The European Union (EU) regulatory system has been a model of collaboration and innovation over many decades. In the current environment of rapidly advancing science, growing demands on data science expertise, and geopolitical changes, insufficient resources limit the EU regulatory system’s global competitiveness. This hinders the expertise-based decision making necessary to deliver new medicines for EU patients as effectively and efficiently as possible.

For example, data from 2021 demonstrates that it took 428 days to approve a new active substance in the EU, compared to 245 days in the USA, 301 in Canada and in Japan, and 350 in Australia. Since 2020, even as the numbers of requests to receive scientific advice have increased, the research-based pharmaceutical industry represented by EFPIA has reportedly experienced delays of between one and two months for scientific advice, impacting the ability to rapidly move forward development plans in the EU.

During DIA Europe 2022, it was repeatedly voiced that “the system suffers from resource issues at EU member state agencies that mean the European Medicines Agency’s human drugs committee, the CHMP, cannot do its job properly, according to CHMP chair Harald Enzmann” (Schofield, “Top EU Regulator Attacks Complexity & Duplication In European System”; Pink Sheet, 14 April 2022).

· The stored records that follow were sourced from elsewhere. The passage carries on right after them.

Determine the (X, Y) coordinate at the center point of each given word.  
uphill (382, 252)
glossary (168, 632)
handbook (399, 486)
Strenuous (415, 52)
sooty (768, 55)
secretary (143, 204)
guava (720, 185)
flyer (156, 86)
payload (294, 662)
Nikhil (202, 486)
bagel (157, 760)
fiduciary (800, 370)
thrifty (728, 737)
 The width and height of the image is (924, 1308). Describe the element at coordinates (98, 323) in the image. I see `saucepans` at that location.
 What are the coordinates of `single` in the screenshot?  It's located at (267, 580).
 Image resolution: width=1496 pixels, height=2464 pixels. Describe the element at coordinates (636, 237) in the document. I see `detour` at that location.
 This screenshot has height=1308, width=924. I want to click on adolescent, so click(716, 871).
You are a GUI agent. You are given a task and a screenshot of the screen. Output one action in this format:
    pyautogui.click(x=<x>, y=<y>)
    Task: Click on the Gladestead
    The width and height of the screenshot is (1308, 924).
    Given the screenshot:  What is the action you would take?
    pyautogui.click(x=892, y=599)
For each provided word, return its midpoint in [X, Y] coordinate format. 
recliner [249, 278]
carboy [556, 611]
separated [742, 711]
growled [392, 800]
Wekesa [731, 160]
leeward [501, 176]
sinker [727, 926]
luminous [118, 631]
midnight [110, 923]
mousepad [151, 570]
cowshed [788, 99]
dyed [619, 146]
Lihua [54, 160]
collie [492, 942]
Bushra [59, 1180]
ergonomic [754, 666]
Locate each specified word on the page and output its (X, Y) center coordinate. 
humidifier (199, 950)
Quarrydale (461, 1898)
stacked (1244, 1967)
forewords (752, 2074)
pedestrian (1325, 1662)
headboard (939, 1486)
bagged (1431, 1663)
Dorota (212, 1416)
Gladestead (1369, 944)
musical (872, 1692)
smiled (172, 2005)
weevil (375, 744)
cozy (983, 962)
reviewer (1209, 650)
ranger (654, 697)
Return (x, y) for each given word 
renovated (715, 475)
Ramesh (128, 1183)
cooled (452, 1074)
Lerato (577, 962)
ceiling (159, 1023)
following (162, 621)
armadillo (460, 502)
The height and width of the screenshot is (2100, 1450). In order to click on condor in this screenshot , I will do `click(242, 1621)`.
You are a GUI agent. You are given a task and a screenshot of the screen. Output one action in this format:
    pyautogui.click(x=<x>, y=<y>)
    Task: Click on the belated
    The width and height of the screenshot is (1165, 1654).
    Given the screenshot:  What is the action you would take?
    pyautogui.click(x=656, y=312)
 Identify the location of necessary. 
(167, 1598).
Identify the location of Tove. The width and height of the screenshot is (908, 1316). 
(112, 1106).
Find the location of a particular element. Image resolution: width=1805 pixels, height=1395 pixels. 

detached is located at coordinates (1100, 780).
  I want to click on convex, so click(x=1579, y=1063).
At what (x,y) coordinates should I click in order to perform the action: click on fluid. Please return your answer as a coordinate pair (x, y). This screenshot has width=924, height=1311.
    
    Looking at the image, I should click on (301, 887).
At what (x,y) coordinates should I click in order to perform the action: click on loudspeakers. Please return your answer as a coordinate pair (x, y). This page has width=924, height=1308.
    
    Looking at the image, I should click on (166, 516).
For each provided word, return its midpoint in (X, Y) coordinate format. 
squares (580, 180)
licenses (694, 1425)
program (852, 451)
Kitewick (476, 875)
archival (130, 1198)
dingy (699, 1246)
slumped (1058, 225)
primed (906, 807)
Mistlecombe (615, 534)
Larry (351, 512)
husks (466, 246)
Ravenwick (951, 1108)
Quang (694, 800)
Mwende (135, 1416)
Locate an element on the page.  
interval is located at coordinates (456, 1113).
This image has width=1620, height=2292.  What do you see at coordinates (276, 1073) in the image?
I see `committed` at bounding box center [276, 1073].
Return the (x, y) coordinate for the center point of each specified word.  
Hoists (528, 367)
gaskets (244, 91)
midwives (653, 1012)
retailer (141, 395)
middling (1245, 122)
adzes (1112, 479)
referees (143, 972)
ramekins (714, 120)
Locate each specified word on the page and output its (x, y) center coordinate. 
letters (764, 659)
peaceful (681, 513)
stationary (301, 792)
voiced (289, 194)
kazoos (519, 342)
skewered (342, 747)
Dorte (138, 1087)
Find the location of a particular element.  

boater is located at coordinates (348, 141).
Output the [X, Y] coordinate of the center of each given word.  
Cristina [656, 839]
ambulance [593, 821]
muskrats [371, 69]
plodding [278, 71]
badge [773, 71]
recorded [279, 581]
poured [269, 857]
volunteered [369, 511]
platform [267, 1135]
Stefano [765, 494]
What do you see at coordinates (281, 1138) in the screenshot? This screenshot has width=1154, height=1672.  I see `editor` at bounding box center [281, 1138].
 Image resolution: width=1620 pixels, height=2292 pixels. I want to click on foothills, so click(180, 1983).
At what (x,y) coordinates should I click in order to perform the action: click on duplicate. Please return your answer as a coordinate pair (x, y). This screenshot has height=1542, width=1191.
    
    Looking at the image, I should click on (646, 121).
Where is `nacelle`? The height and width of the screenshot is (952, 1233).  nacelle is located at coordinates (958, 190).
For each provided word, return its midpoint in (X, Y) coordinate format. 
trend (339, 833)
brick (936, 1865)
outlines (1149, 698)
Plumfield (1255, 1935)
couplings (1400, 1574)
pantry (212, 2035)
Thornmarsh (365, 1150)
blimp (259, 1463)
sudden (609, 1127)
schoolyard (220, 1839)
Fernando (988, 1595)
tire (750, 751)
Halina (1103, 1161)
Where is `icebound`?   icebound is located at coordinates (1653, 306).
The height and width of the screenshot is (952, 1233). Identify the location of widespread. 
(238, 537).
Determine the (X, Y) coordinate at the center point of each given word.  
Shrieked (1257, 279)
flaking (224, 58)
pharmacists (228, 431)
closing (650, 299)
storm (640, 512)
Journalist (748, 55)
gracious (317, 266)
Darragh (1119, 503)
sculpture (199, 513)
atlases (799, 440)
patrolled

The pharmaceutical strategy, including a potential revision of the general pharmaceutical legislation (Dir 83/2001 and Reg 726/2004) and EMA Fees Regulation (Reg 297/95) as well as the next EU financing cycle (multiannual financial framework), offers a possibility to address resourcing and expertise issues. These can be opportunities to ensure that the EU has a regulatory system fit to embrace future innovation in a timely and efficient manner for the benefit of public health and one that continues to act as a center of excellence for regulatory sciences. This article outlines how.

 

The Resource Challenge

Making medicines and vaccines available to European patients in an effective and efficient manner is a shared interest of all stakeholders. The EU regulatory system has recently become far more encumbered than at the time of its inception. This is due to increasing complexity of innovative medicines and vaccines; the consequent need for specialized expertise for their review; capacity and budget constraints across the system; and, most recently, additional pressure on regulators from the COVID-19 pandemic.

To guarantee the future success of the EU regulatory network at this juncture, the research-based pharmaceutical industry considers it essential to strengthen it with the necessary resources, talent, and expertise.

 

Adequate Funding of EMA and NCAs for a Viable EU Regulatory System

EFPIA recognizes the significant resourcing challenges faced today by the EU regulatory network and considers it essential that the European Medicines Agency (EMA) and National Competent Authorities (NCAs) have the necessary resources and infrastructure to deliver their public health mission.

Given its essential role in public health, public funding should contribute a significant portion to achieving a well-resourced, robust EU regulatory system that will also cover many activities and infrastructure investments that do not generate fees. Without correcting the resourcing problems for both EMA and NCAs, the EU regulatory system’s viability to support the delivery of innovative medicines and to implement its future-proofing agenda (EMA’s Regulatory Science Strategy to 2025) may be compromised.